Andy Williamson, founder of FutureDigital, had highlighted this to the Guardian for an article on online political ads:
Infographics have become an extraordinarily fashionable way of communicating dubious information. They blur the boundaries between formality and informality. It’s very hard to know if some of them are authorised.
All the main parties have produced similar ads, though some of them are simply produced by members of the public (who may be party members) for their own amusement and are not in any way official party products.
Lib Dem Voice’s former editor, Mark Pack, is deeply interested in electoral law, so he was the natural person for the Guardian to turn to for a response:
It’s been over a decade since the Electoral Commission recommended updating the imprint rules. It’s absurd that it still hasn’t happened.
* Mary Reid is a contributing editor on Lib Dem Voice. She was a councillor in Kingston upon Thames, where she is still very active with the local party, and is the Hon President of Kingston Lib Dems.
6 Comments
The imprint issue was raised via Twitter on the night of publication. After the brou-ha-ha over the lobbying bill, some of us are rather sensitive to such questions. With or without a requirement to place an imprint on official material there is huge scope for dispute in this area around election times..

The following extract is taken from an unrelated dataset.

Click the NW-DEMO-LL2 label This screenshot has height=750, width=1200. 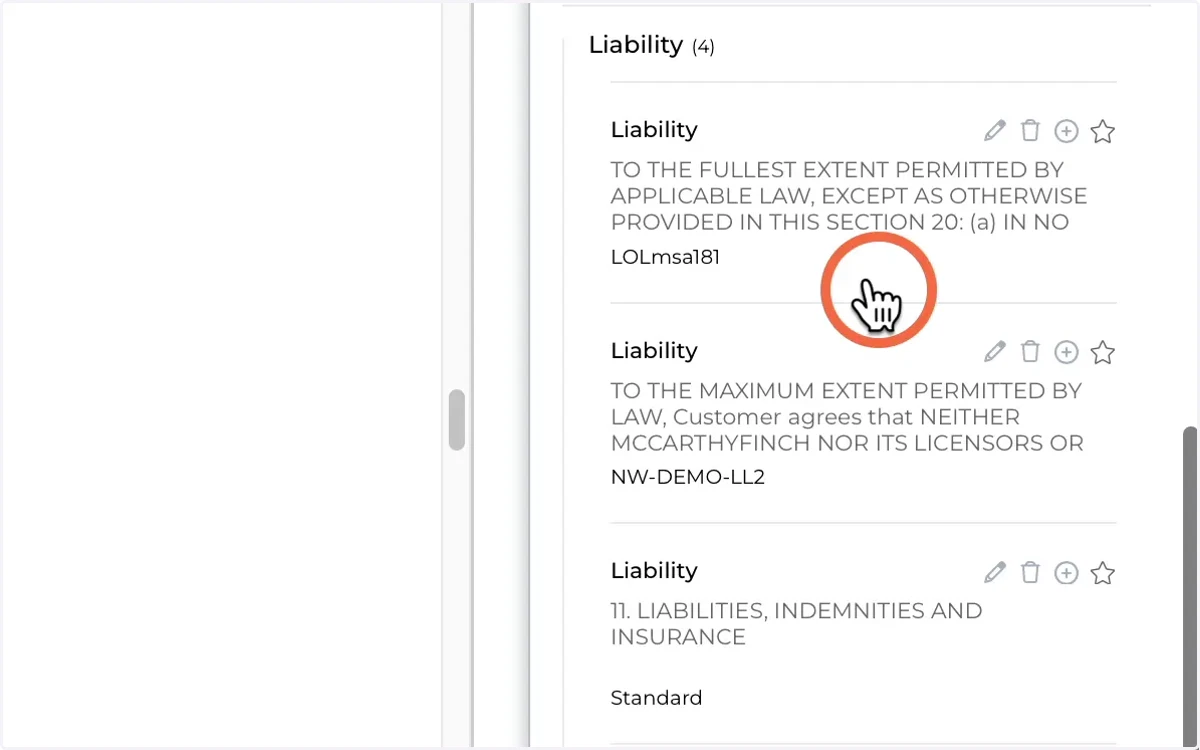click(687, 477)
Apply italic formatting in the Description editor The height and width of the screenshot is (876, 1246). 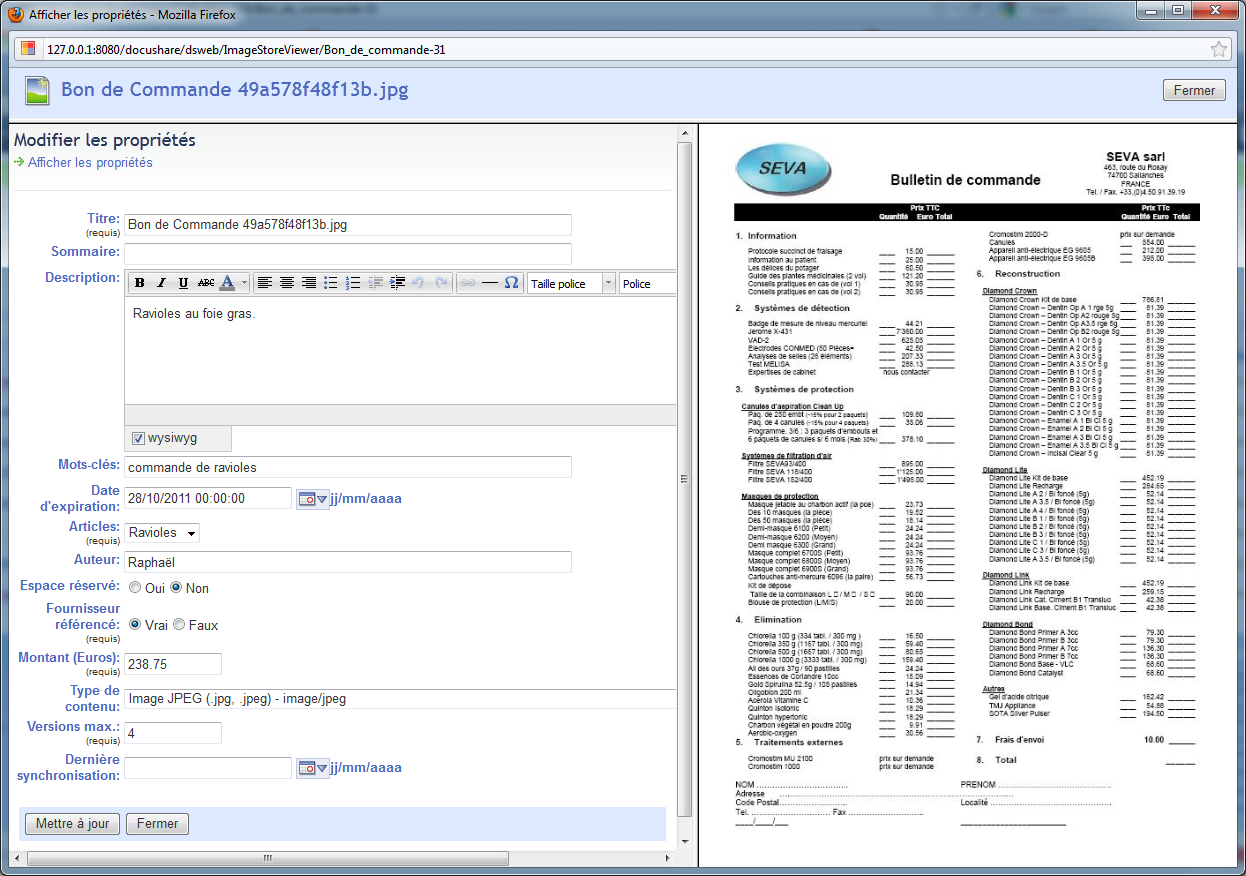coord(161,284)
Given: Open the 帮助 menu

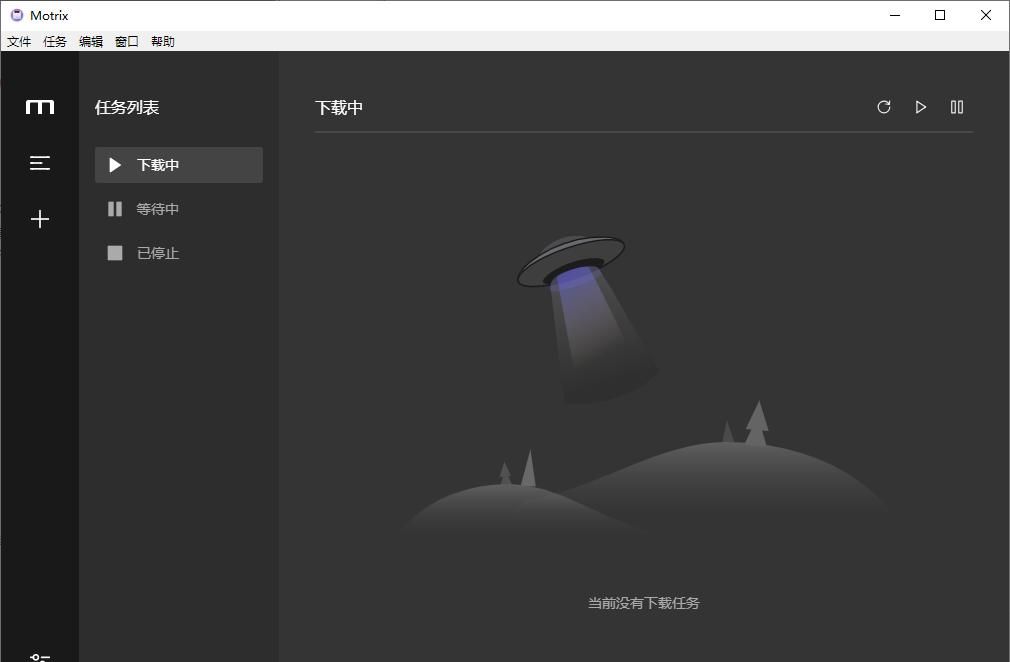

Also, if every tweet had to have an imprint on, you’d have about 3 characters left to actually say anything. Rules need updating for online engagement.
The “imprint” for tweets could be a required part of the official accounts’ profile.
What’s absurd is 4 page printed leaflets with the imprint in the middle of the back page in 6pt type and which doesn’t otherwise explicitly state it is party produced.
I don’t think the issue is so much about tweets themselves but rather about imprints in any graphics shared via twitter and about imprints on websites in general. And that in itself doesn’t seem unreasonable to me.
I object more to the leaflets that are produced that carry no party name on them !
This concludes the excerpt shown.